Hi,

I've seen logs before mentioning the certificate expiry date.

To overcome this issue I already have a plan but this involves returning the not connecting APs to the datacenter.

I wanted to know if there is an easier solution for my problem.

I can reach the AP via ssh and could push some firmware but I don't know which firmware file...

fyi: option 43 is correct, ntp is set and working, management is reachable

But there are certificate expiry issues

---

@maximilian.gessner wrote:

I have some LAPs which do not connect to the controllers as the firmware is not identical.

---

What firmware is the controller running on? 

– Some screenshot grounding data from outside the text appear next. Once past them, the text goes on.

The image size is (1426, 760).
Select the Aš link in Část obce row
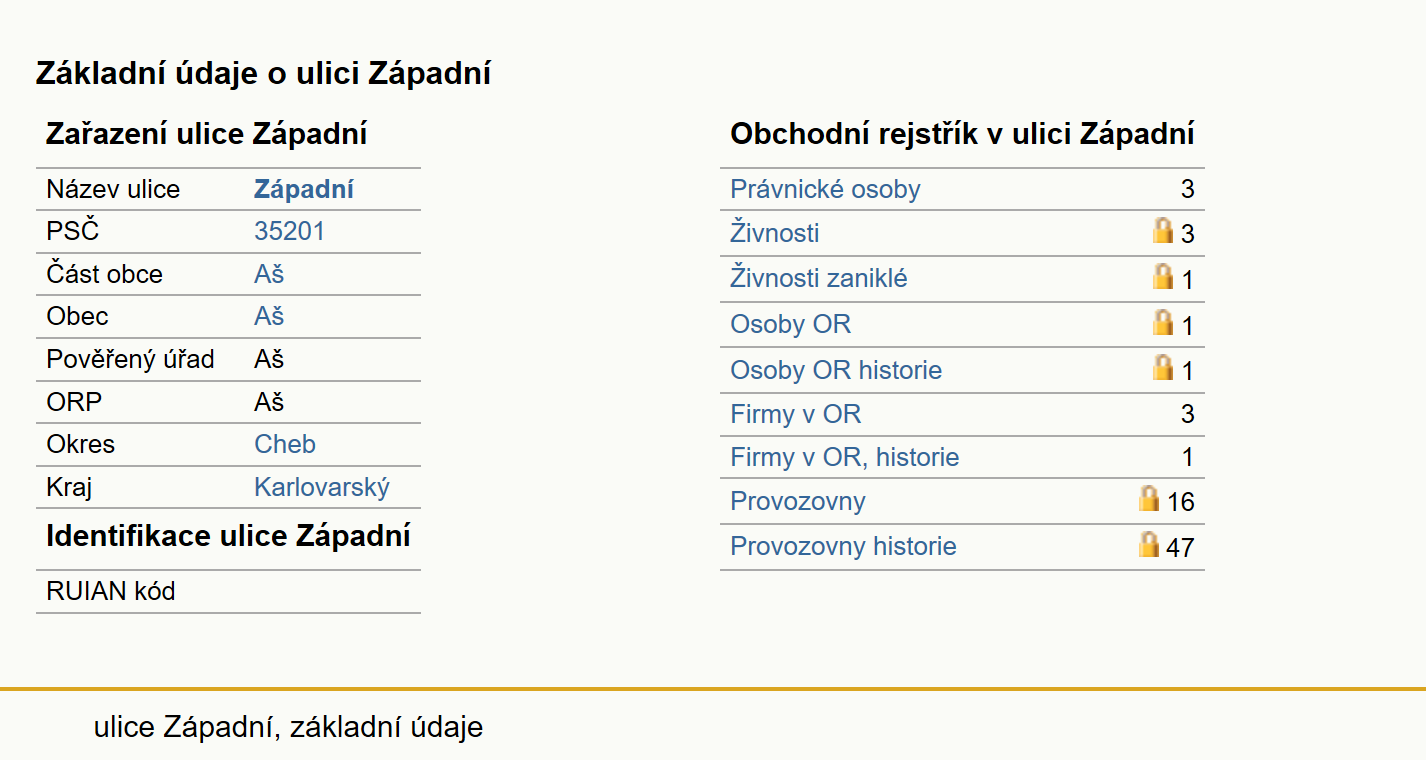[269, 274]
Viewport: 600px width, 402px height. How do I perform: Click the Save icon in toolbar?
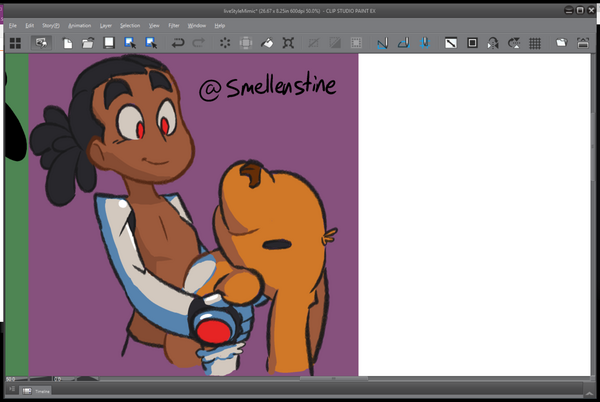point(108,43)
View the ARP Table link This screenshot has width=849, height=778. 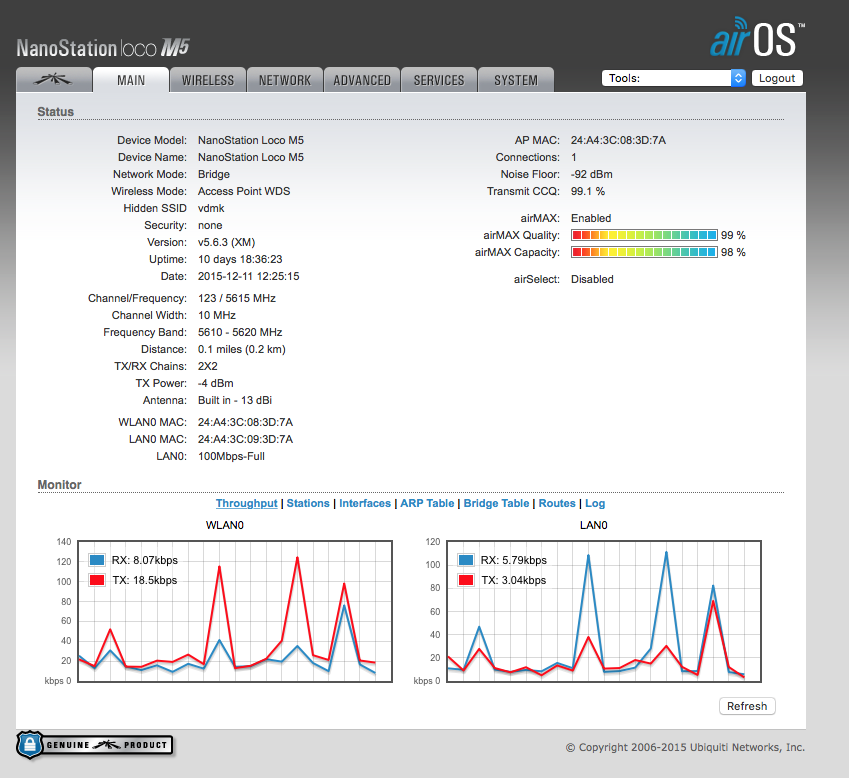(427, 503)
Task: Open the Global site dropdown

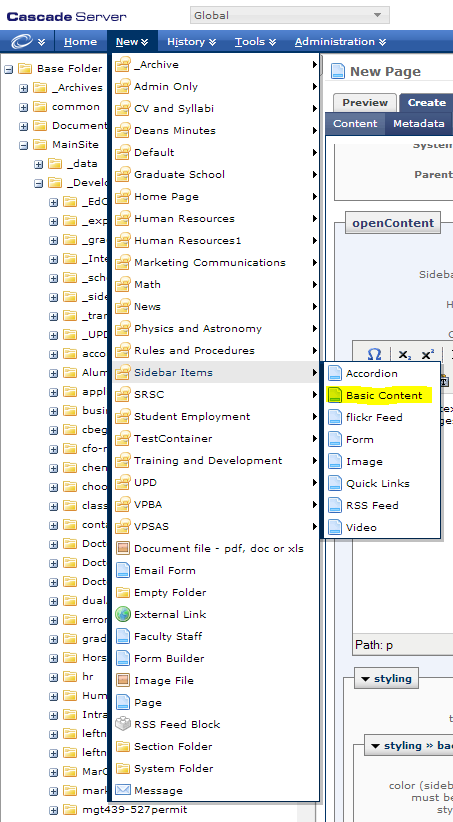Action: (289, 15)
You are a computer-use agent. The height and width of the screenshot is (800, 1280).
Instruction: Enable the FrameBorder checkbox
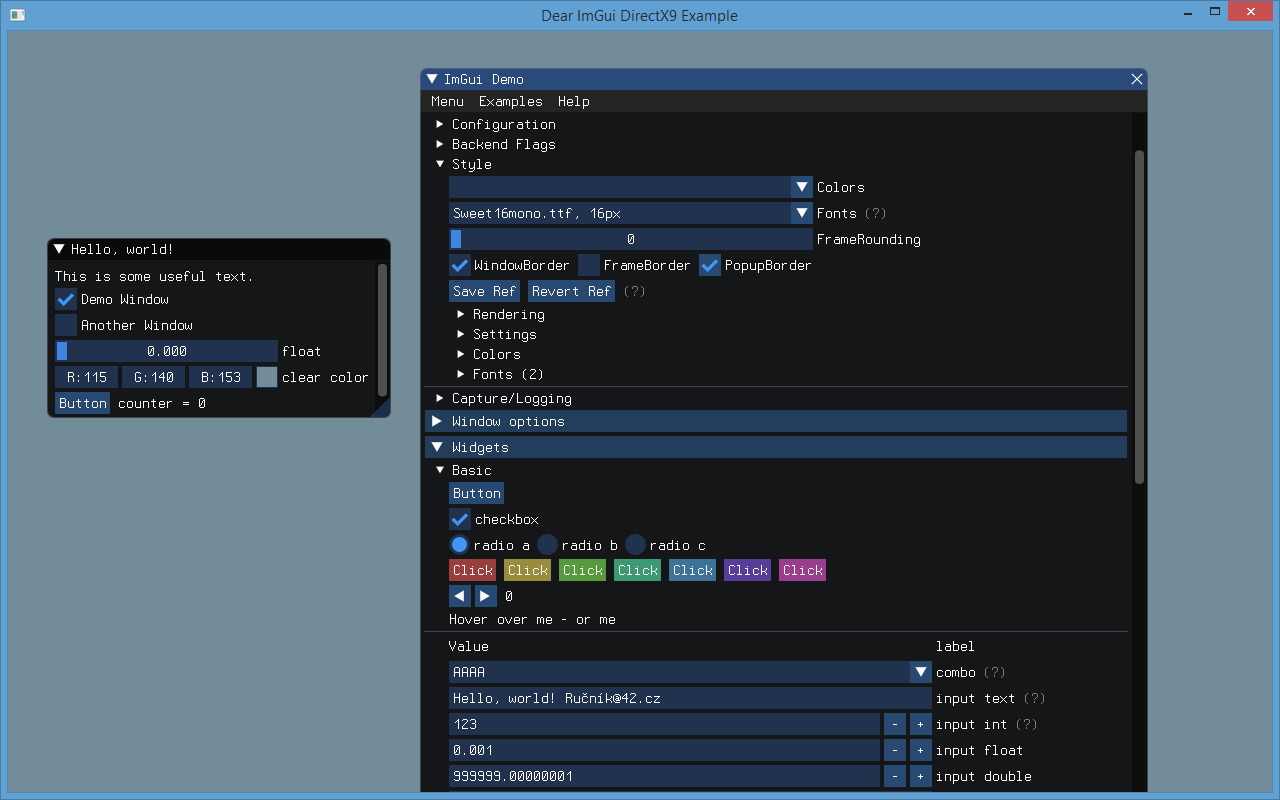coord(588,265)
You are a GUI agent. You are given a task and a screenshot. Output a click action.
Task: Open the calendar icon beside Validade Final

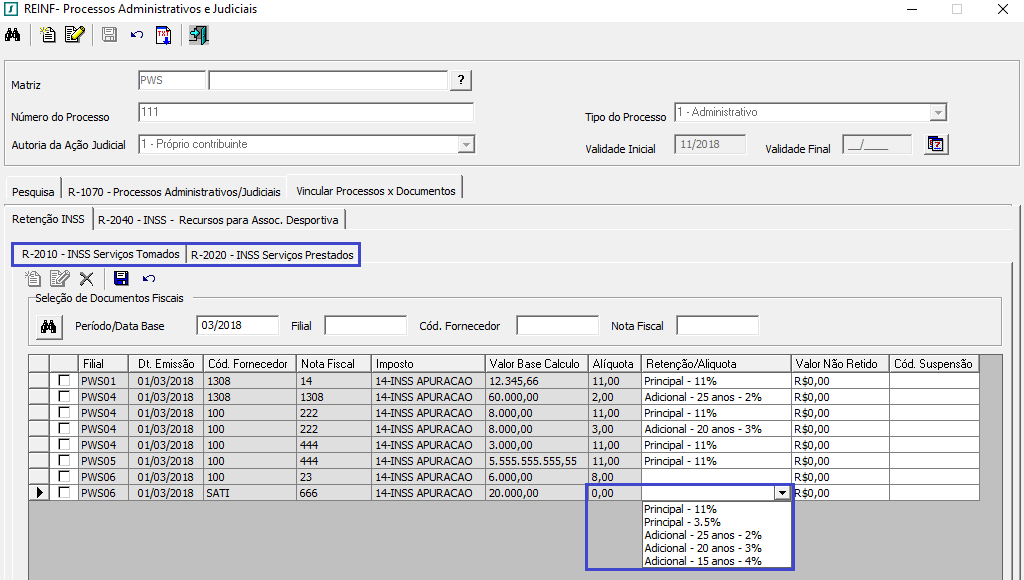(935, 145)
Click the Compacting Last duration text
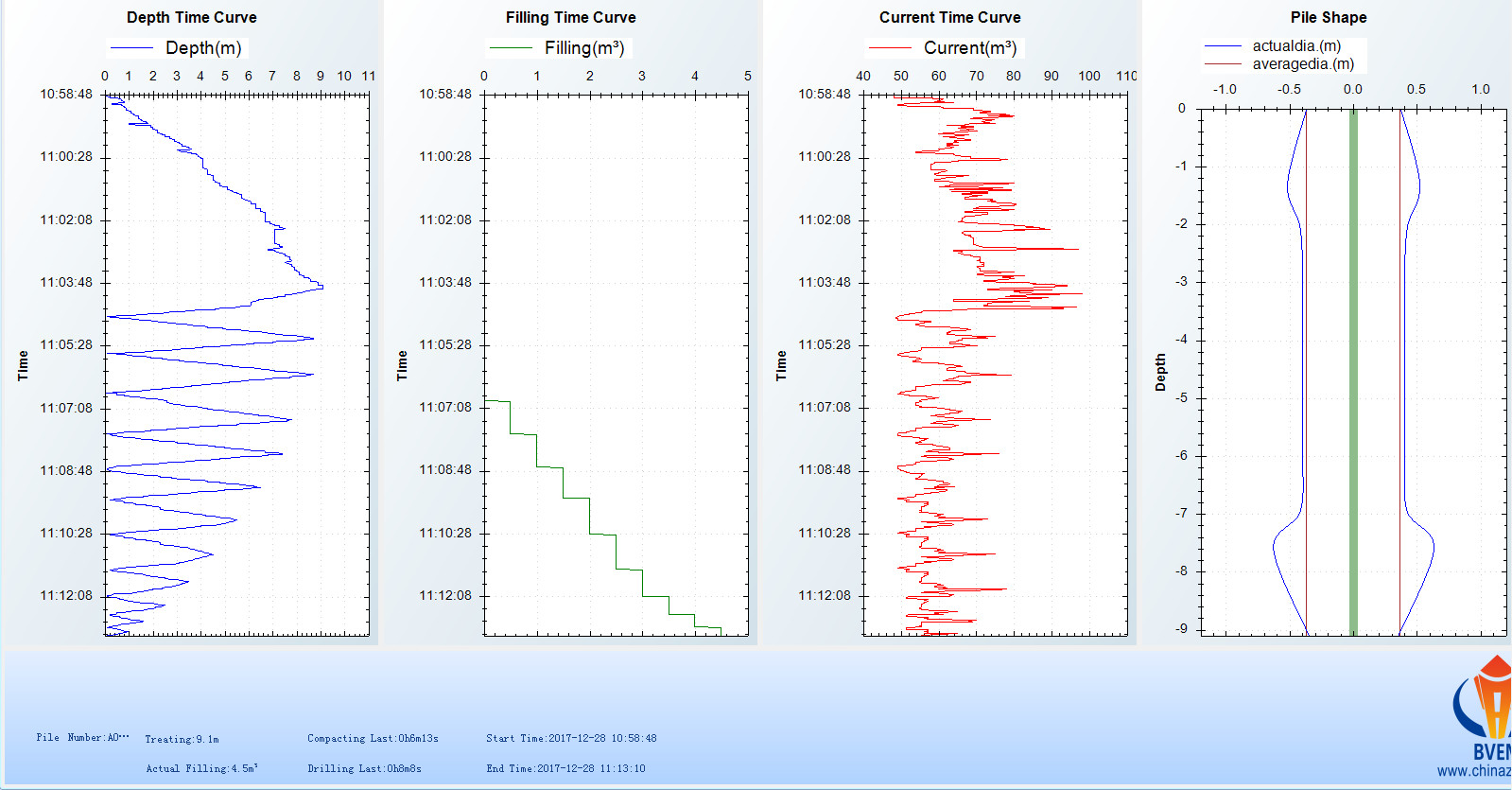The image size is (1512, 790). (373, 738)
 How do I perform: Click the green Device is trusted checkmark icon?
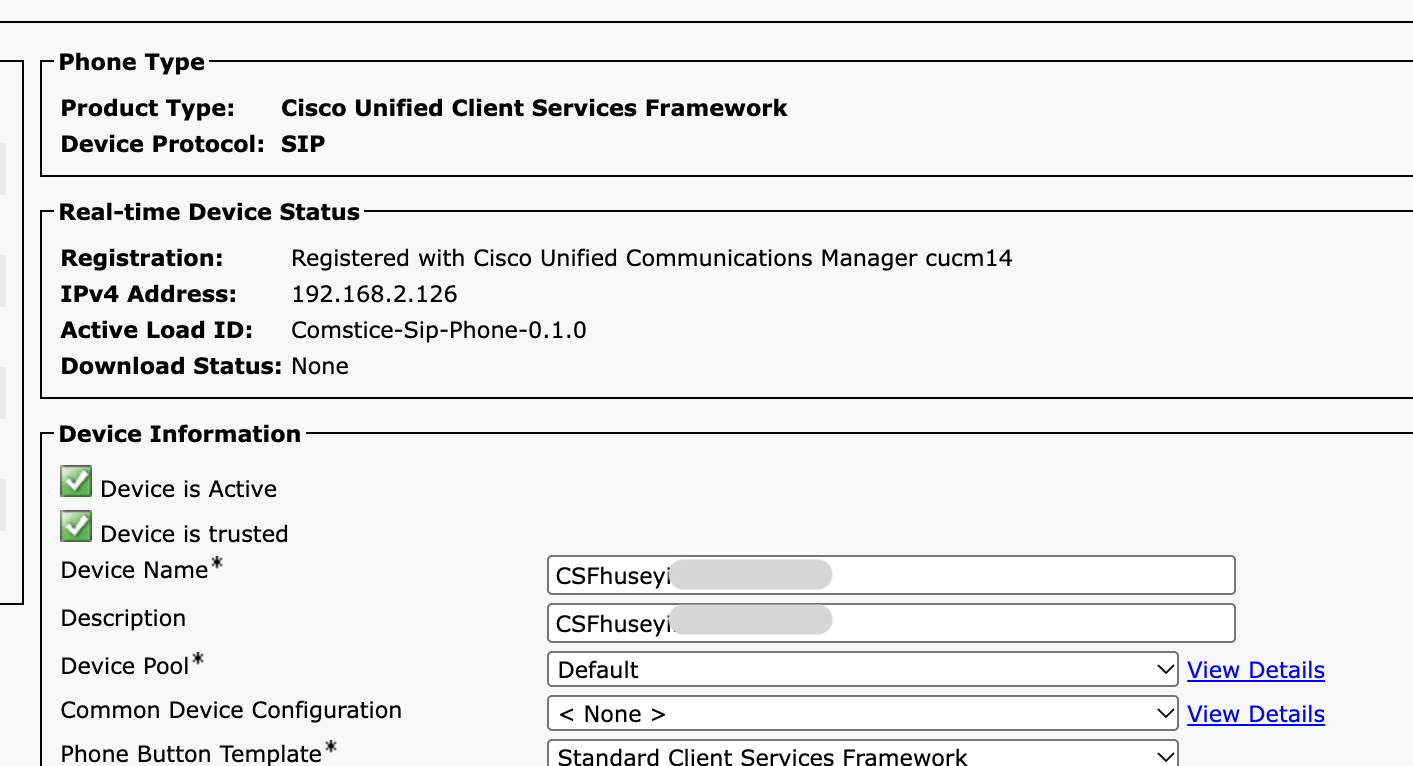(x=76, y=526)
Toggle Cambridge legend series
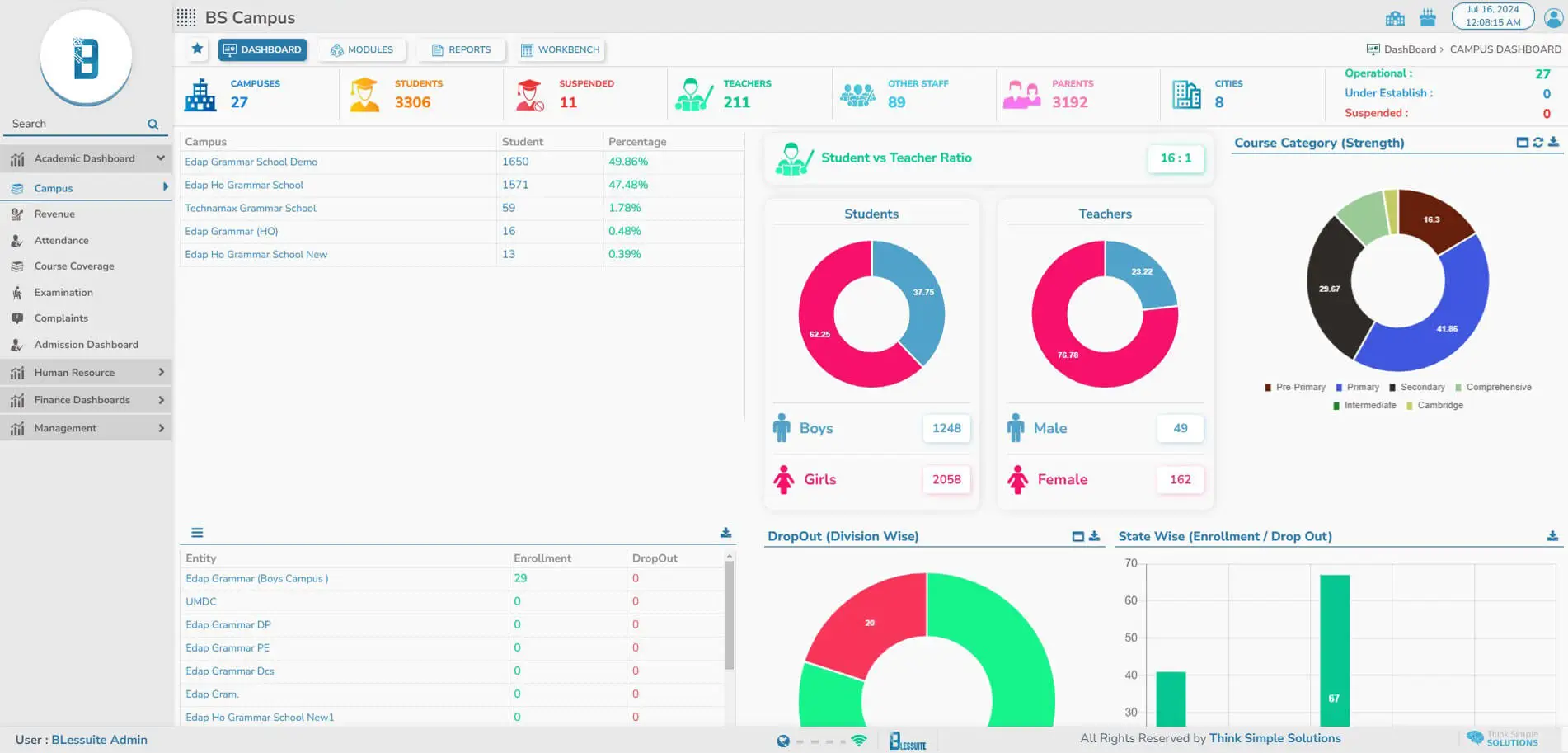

The WLC manages what firmware the AP runs on.  Even if the AP is running a different version, once the AP joins the controller the AP will be forced to upgrade/downgrade the firmware to be at the same level as the controller.

Below is the bug,

https://bst.cloudapps.cisco.com/bugsearch/bug/CSCvb93909/

Follow the mitigation steps as found in the above link. 

Hi Arshadsaf,

This is the solution I found earlier.

For productive system this seems not to be applicable.

I thought there might be an easier (remote) solution...

May be you can try with TAC for a RMA citing your policies. This is the only way I can see.

You're all making this too complicated.  CSCvb93909 is for COS APs not IOS APs.

Updating the firmware alone will NOT solve the problem.

Only combination of new firmware *and* the required config change on WLC (which will be pushed to the AP after it has successfully joined) provide a complete fix.

Refer to the field notice at https://www.cisco.com/c/en/us/support/docs/field-notices/639/fn63942.html which has all the instructions you need.  And you did not mention what version of code you're running on the controller but anyway ...

Basically:

- Update WLC to the latest software version with all the fixes mentioned in the field notice

- Turn off NTP on the WLC and manually change the date to a year before the AP and/or WLC certs expired.

- Apply the WLC config: config ap cert-expiry-ignore {mic|ssc} enable

- Join the APs, let them update their firmware and also pick up the config from the WLC (which tells them to ignore cert expiry after that)

- Once everything has been updated (firmware and config) you can re-enable NTP on the WLC.